Leur puissance ? De 500 MWe pour le DEMO européen à 1 500 MWe pour le projet japonais — soit, pour ce dernier, quasiment l'équivalent d'un réacteur nucléaire de dernière génération (EPR) du type Flamanville ou Olkiluoto (Finlande).

Leur vocation ? Pour certains, DEMO sera un « démonstrateur pré-industriel » ; pour d'autres, un quasi-prototype ne nécessitant pas d'étape supplémentaire avant le passage à l'échelle industrielle.

Dans ce paysage, un projet se distingue de tous les autres — c'est le DEMO (ou plutôt le pré-DEMO) russe, une machine « hybride » conjuguant dans une même installation le principe de la fusion et celui de la fission.

Un peu de physique pour comprendre : la réaction de fusion telle qu'elle sera mise en œuvre dans ITER et les machines qui lui succéderont produit un neutron porteur d'une très grande énergie. C'est l'impact de ce neutron sur les parois internes de la machine qui génère la chaleur à l'origine de la production d'électricité.

Certains physiciens considèrent que ce neutron mériterait d'être mieux utilisé. Ils envisagent de mettre son énergie à contribution pour produire, par interaction avec des éléments lourds tels que le thorium ou l'uranium appauvri, du combustible nucléaire destiné aux réacteurs conventionnels, et pour « brûler » les déchets radioactifs de ces mêmes réacteurs.

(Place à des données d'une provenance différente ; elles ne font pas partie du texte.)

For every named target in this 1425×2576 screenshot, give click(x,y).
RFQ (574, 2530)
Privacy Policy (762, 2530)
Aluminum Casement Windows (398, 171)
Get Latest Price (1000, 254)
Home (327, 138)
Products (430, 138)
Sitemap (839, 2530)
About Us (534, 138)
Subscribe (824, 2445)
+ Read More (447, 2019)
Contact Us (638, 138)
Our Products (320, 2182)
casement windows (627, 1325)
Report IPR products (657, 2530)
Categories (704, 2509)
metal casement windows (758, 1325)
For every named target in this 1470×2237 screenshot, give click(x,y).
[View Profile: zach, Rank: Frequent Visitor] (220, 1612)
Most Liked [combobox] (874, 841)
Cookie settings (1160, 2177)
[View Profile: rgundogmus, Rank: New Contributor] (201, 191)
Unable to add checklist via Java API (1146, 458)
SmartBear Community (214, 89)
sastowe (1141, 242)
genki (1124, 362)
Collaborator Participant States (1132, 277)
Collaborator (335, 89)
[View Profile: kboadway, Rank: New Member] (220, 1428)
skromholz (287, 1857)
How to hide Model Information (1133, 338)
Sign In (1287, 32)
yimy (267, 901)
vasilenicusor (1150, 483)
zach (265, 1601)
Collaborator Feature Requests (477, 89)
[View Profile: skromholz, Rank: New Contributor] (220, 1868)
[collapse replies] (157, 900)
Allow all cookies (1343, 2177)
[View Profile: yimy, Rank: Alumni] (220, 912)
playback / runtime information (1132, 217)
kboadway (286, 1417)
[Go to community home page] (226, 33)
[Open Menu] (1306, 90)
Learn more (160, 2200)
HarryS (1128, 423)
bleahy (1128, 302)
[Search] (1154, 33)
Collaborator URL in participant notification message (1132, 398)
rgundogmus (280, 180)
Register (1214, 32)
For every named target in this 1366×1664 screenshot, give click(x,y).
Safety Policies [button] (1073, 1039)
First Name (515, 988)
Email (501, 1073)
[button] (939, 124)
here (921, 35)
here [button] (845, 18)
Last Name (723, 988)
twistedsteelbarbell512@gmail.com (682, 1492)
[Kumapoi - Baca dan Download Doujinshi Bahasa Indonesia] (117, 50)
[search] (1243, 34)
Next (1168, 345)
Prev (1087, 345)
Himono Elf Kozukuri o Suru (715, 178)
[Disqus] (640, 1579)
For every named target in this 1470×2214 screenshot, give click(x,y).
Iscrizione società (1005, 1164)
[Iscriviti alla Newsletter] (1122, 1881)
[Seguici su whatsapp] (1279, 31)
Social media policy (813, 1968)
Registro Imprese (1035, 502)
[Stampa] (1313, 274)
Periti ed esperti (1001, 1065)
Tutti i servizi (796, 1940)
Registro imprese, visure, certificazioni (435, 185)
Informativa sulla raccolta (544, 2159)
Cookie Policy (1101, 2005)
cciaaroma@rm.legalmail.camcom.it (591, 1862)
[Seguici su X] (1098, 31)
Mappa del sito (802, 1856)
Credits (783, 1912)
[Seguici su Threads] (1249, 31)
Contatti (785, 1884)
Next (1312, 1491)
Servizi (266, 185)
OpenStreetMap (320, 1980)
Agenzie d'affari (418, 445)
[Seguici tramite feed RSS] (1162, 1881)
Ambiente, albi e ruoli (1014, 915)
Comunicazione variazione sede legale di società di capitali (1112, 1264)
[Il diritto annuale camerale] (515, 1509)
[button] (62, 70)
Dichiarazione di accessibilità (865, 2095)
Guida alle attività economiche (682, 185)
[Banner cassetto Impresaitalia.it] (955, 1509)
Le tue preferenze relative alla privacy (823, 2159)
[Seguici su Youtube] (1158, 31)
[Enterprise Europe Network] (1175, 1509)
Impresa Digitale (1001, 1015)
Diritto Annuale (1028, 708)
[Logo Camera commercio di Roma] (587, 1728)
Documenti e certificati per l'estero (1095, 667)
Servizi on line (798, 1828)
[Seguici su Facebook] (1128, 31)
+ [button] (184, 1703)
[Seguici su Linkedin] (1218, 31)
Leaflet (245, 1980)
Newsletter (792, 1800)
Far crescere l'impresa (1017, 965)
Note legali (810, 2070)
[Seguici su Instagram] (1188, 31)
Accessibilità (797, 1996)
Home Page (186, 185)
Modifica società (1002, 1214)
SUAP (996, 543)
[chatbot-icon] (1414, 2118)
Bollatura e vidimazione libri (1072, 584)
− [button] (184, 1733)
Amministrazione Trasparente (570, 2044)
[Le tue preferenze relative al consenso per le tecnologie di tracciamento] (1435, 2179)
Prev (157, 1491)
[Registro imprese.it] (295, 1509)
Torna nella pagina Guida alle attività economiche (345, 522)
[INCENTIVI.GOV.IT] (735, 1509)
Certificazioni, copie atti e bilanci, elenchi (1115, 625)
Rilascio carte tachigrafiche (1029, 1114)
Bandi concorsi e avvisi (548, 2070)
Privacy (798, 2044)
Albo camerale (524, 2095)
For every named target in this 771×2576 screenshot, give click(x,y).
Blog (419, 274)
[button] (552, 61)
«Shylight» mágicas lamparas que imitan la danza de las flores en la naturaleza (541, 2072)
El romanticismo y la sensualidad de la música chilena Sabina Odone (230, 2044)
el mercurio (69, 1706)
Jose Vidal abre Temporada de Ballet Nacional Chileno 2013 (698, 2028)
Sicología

C'est cette piste que les Russes explorent aujourd'hui. Telle qu'ils l'ont présentée à Monaco, leur machine sera un réacteur hybride, baptisé DEMO-FNS (pour Fusion Neutron Source) au cœur duquel un petit tokamak (R=1,9m) générera les neutrons nécessaires à la production de combustible nucléaire et à la transmutation des déchets radioactifs.

Dans la conception de ces différentes machines, rien, toutefois, n'est encore figé — c'est le retour d'expérience d'ITER qui dessinera les différents visages de DEMO.